Take the entries between the line holding "Given: Click the green right arrow on Next" and the line holding "[x=642, y=72]", inclusive. Write those lines out again with "Spotify" substituted for "Netflix" and nothing else changed.

**Dataset records**
** Start **

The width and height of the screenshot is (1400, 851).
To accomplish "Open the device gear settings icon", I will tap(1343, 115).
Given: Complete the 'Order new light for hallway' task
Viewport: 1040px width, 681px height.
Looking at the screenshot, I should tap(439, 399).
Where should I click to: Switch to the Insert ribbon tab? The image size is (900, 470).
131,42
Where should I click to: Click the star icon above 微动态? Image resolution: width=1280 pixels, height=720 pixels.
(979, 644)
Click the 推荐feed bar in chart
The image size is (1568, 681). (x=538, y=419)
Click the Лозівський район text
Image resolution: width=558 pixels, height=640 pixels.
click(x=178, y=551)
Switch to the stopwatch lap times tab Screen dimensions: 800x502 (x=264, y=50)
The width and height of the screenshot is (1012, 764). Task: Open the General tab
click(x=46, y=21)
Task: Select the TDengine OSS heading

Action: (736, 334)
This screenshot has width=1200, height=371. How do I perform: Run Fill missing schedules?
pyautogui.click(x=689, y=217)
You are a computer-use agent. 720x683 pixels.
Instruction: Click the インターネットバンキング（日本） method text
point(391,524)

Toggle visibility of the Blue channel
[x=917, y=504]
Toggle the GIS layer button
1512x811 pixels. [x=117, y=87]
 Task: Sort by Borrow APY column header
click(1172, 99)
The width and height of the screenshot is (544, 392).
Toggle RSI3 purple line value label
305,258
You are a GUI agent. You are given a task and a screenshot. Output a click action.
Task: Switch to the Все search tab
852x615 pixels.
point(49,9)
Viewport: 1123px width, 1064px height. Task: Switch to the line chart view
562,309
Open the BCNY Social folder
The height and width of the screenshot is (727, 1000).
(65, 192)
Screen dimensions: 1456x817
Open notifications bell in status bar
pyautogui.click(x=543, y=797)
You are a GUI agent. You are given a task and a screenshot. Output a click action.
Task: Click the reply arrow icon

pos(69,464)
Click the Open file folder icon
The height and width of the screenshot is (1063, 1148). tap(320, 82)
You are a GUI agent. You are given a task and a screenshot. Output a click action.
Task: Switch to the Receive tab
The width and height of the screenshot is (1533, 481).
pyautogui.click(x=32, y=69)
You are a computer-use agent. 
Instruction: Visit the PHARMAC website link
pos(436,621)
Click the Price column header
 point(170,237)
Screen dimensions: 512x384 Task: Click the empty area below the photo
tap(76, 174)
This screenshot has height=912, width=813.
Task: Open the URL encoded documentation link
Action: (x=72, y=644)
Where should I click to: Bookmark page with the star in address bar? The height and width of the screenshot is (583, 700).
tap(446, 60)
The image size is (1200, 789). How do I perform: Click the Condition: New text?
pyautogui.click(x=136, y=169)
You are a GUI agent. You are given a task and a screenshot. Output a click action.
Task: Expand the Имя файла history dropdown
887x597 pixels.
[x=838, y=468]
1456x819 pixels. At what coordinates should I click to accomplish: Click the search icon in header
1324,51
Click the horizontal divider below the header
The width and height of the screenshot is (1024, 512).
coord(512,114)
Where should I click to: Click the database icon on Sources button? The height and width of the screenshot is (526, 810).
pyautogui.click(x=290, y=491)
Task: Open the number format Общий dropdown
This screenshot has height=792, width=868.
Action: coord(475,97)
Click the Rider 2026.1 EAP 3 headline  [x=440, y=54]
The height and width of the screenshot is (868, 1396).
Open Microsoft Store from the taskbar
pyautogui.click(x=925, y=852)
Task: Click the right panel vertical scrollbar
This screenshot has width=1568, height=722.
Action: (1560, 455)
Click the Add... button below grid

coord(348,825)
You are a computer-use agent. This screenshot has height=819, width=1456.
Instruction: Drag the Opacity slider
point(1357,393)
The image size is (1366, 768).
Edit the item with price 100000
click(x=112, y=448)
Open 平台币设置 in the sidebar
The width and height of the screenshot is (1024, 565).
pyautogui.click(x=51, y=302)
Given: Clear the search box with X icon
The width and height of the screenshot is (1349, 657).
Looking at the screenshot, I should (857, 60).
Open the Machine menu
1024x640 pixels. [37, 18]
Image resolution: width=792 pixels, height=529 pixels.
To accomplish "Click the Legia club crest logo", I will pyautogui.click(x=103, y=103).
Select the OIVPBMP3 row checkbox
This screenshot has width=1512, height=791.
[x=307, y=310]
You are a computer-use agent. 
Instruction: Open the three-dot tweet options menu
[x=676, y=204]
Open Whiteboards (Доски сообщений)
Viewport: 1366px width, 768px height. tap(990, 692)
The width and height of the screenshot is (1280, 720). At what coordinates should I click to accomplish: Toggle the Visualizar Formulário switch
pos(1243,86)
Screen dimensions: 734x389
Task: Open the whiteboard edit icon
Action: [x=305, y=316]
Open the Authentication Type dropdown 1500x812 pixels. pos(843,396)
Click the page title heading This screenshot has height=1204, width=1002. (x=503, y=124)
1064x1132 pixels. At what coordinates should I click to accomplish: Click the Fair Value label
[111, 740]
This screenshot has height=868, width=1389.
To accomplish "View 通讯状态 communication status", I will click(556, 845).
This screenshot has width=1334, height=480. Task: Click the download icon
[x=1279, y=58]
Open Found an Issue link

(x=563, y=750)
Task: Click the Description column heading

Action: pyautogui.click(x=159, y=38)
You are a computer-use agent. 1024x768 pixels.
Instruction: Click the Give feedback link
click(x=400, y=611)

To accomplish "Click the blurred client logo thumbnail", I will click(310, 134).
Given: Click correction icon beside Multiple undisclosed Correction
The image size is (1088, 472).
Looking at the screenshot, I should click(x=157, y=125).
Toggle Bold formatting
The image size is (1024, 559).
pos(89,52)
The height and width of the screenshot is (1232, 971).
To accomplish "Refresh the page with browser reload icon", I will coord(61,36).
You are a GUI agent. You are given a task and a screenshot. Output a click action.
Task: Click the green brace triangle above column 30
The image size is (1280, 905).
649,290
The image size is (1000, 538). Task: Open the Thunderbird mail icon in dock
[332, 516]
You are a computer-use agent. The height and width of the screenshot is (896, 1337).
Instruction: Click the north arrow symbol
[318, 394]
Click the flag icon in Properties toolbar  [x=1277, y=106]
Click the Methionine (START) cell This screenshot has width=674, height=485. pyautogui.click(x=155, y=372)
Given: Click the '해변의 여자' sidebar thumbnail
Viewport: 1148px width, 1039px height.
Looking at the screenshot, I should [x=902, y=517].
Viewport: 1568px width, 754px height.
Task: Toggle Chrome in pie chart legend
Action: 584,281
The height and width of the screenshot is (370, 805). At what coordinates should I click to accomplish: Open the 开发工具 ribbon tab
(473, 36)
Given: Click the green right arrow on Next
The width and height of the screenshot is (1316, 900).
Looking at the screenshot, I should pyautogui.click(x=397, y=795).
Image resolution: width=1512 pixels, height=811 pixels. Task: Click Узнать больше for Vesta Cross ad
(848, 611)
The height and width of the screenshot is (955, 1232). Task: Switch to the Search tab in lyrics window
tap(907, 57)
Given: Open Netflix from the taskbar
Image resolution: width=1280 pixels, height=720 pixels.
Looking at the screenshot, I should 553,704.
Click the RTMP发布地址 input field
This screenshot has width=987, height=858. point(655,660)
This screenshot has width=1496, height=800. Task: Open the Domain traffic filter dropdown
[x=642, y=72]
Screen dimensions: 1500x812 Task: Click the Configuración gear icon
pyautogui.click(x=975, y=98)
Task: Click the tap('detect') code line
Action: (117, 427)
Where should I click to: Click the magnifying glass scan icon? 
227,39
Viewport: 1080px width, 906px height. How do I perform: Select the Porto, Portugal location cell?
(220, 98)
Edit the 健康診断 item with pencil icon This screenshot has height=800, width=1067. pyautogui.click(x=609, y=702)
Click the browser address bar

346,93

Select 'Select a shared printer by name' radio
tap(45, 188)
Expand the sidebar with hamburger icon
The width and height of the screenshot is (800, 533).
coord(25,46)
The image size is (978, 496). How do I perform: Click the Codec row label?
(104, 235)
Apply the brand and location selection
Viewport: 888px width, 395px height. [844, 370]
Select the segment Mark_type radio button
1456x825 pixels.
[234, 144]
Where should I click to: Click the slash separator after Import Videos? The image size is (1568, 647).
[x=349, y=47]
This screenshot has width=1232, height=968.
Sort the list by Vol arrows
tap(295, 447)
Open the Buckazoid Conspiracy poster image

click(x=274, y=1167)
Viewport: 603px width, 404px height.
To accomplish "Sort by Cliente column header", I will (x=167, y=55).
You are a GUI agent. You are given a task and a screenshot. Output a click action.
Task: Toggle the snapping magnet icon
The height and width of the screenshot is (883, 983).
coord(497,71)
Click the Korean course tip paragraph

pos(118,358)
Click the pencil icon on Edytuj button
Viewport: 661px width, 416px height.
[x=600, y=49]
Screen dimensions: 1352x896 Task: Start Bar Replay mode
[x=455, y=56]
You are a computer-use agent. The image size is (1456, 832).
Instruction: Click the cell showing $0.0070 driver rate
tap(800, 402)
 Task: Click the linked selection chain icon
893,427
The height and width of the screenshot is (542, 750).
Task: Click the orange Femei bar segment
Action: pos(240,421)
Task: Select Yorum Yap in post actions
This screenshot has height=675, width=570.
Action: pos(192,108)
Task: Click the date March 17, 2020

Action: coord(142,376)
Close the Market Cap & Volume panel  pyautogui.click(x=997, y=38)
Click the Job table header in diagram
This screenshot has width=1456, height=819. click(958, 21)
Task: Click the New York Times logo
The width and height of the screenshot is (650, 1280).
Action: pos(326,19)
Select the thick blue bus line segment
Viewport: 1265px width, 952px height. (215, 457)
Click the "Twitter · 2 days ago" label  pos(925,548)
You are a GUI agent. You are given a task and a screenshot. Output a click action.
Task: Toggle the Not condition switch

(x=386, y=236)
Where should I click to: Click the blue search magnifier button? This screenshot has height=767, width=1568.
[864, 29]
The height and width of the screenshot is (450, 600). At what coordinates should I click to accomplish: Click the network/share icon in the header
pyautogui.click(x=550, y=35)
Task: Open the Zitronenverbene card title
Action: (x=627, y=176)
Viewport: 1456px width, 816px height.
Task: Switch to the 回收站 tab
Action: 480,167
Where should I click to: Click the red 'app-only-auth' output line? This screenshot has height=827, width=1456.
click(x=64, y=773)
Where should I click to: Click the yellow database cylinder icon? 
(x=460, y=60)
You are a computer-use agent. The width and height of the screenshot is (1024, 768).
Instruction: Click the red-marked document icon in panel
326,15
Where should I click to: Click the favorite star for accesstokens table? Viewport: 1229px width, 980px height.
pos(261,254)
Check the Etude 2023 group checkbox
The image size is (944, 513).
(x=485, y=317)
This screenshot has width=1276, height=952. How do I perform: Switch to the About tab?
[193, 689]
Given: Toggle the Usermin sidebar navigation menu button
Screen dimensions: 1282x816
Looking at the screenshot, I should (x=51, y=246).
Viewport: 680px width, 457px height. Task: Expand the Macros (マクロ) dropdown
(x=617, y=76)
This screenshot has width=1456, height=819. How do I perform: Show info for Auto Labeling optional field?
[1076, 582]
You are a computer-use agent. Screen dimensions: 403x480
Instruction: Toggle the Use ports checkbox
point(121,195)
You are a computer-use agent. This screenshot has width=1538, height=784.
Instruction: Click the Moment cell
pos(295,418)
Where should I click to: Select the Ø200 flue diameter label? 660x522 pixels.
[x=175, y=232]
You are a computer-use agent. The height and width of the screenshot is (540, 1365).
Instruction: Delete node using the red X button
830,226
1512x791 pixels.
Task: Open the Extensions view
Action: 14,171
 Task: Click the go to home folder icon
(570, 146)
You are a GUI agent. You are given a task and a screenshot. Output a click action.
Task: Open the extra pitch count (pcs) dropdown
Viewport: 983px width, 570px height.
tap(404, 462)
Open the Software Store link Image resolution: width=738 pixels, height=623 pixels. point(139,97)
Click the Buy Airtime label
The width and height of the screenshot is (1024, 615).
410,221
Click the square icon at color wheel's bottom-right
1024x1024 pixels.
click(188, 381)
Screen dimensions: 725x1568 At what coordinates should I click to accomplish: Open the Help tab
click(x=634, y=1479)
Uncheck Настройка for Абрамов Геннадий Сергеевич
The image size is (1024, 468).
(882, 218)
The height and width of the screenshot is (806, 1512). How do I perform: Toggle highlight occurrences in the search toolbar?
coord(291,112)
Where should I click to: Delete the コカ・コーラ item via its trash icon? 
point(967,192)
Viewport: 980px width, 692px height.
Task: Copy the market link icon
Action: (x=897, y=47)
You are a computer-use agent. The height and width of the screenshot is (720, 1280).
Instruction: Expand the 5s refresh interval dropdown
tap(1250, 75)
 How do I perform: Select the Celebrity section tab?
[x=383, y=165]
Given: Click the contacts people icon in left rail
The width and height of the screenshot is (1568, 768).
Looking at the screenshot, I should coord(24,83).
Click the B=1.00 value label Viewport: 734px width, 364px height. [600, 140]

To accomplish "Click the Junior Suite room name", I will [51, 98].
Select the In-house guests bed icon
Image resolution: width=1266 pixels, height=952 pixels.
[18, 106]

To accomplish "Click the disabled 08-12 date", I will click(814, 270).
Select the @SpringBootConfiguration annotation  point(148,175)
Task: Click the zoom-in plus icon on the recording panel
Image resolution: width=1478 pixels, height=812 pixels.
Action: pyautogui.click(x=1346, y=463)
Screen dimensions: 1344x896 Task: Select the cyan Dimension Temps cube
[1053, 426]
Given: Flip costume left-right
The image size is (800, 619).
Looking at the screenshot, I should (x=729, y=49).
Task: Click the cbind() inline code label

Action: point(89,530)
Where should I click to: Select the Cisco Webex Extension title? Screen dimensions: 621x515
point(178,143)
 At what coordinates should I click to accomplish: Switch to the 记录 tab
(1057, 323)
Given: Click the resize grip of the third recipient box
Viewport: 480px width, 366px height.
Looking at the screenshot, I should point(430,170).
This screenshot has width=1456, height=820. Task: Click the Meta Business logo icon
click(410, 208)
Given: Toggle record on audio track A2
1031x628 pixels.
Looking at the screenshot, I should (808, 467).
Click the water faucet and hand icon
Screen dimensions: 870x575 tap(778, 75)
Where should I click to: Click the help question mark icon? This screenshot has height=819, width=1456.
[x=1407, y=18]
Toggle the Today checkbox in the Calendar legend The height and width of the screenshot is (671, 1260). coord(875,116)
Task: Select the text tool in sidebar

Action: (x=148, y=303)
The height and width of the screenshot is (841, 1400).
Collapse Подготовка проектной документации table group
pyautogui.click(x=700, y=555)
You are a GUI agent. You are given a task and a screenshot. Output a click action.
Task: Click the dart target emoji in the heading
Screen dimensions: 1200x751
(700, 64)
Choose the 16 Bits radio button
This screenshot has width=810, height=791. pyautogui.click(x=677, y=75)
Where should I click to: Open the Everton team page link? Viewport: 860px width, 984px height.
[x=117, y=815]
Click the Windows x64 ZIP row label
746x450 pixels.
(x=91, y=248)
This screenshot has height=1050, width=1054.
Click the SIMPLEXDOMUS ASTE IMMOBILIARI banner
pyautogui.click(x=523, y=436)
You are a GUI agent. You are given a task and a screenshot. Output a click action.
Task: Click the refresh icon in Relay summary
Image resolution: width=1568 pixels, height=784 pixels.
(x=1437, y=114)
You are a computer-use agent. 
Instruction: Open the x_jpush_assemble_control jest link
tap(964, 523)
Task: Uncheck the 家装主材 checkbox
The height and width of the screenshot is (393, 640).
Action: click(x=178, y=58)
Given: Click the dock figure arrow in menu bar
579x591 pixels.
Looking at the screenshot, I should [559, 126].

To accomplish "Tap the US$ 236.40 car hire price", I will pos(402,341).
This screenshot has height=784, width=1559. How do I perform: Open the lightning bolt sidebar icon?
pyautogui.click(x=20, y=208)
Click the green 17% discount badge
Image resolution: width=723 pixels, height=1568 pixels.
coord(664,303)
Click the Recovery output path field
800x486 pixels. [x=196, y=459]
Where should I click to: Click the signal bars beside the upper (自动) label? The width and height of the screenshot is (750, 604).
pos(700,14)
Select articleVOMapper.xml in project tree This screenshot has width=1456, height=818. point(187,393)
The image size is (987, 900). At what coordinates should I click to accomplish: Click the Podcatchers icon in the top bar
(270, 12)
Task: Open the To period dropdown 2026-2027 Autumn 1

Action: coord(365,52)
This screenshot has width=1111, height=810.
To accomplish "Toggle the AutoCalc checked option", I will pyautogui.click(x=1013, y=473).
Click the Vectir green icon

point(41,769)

** End **

**Exercise response**
Given: Click the green right arrow on Next
The width and height of the screenshot is (1316, 900).
Looking at the screenshot, I should pyautogui.click(x=397, y=795).
Image resolution: width=1512 pixels, height=811 pixels. Task: Click Узнать больше for Vesta Cross ad
(848, 611)
The height and width of the screenshot is (955, 1232). Task: Switch to the Search tab in lyrics window
tap(907, 57)
Given: Open Spotify from the taskbar
Image resolution: width=1280 pixels, height=720 pixels.
Looking at the screenshot, I should 553,704.
Click the RTMP发布地址 input field
This screenshot has width=987, height=858. point(655,660)
This screenshot has width=1496, height=800. Task: Open the Domain traffic filter dropdown
[x=642, y=72]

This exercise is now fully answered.